* **What you are asked to do**
Each line below from the one containing "Task: Switch to the 数据 tab" through the one containing "The width and" should be output exactly as it stands, and no other line should appear.

* **Supplied entries**
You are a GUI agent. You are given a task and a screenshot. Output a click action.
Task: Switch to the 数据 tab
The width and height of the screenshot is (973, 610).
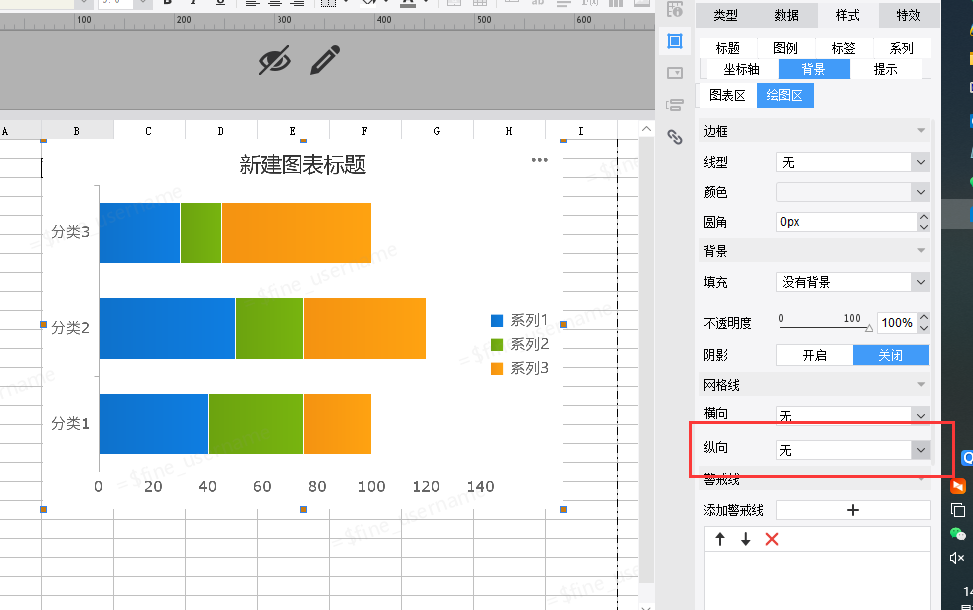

--

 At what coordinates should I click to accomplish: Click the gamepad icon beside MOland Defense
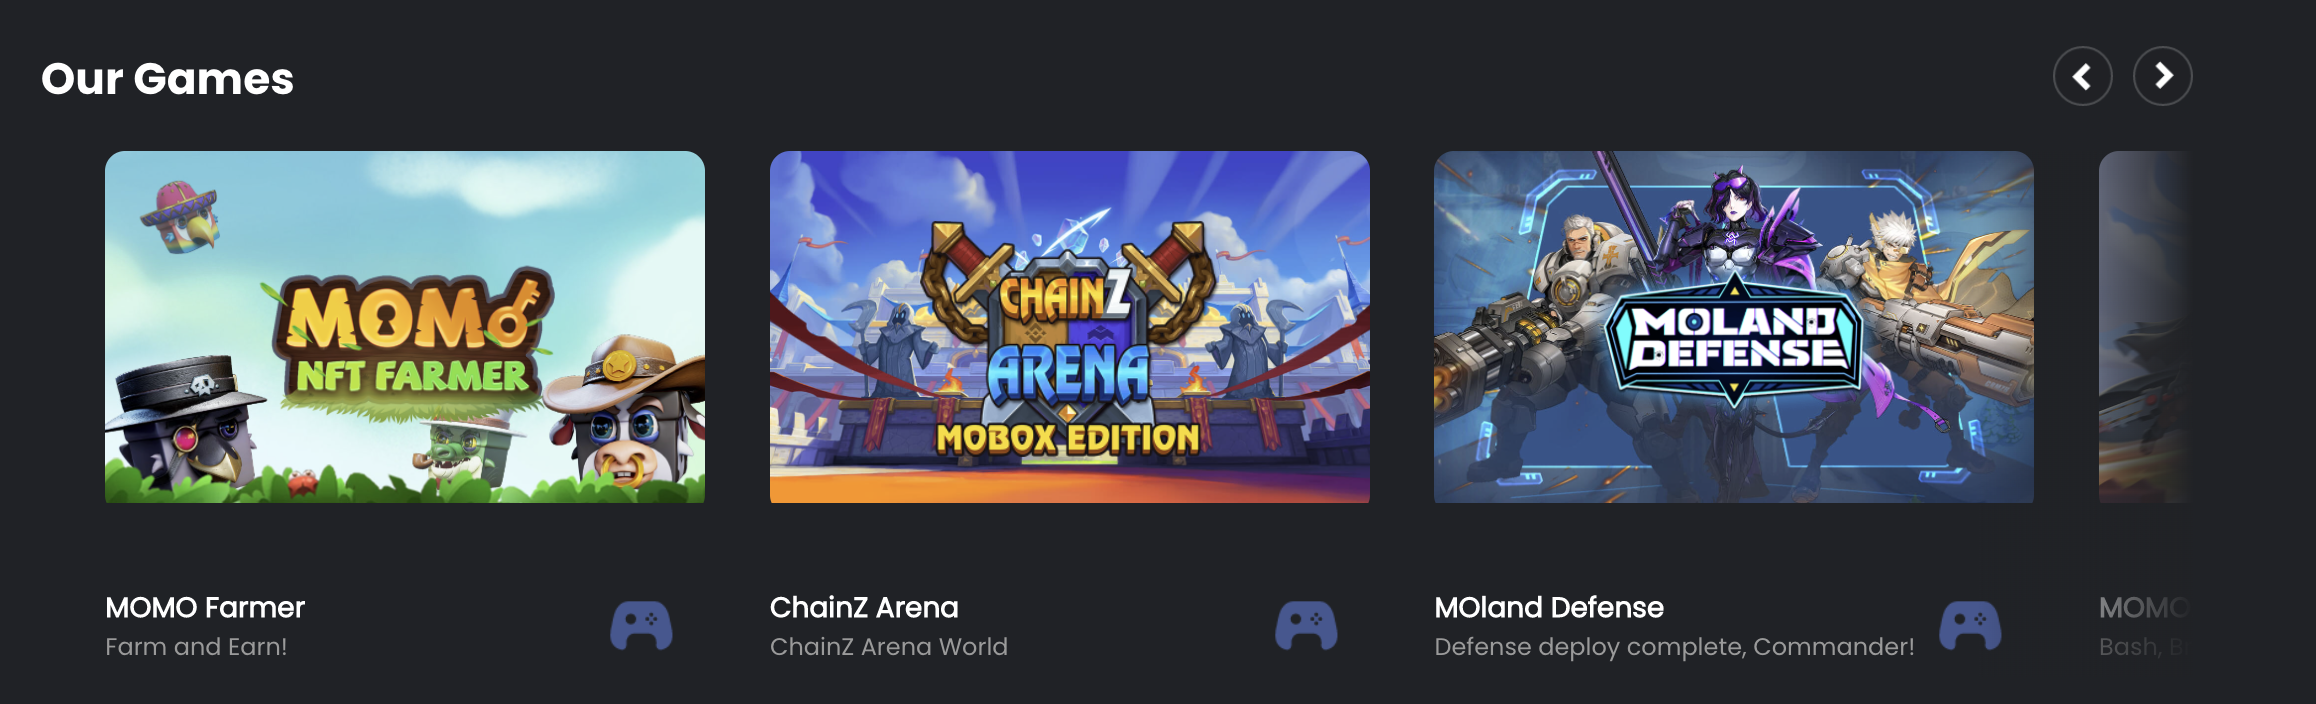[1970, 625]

* * *

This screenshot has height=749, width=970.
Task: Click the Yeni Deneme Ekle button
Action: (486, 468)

* **Task solution**
Task: Switch to the 数据 tab
The width and height of the screenshot is (973, 610).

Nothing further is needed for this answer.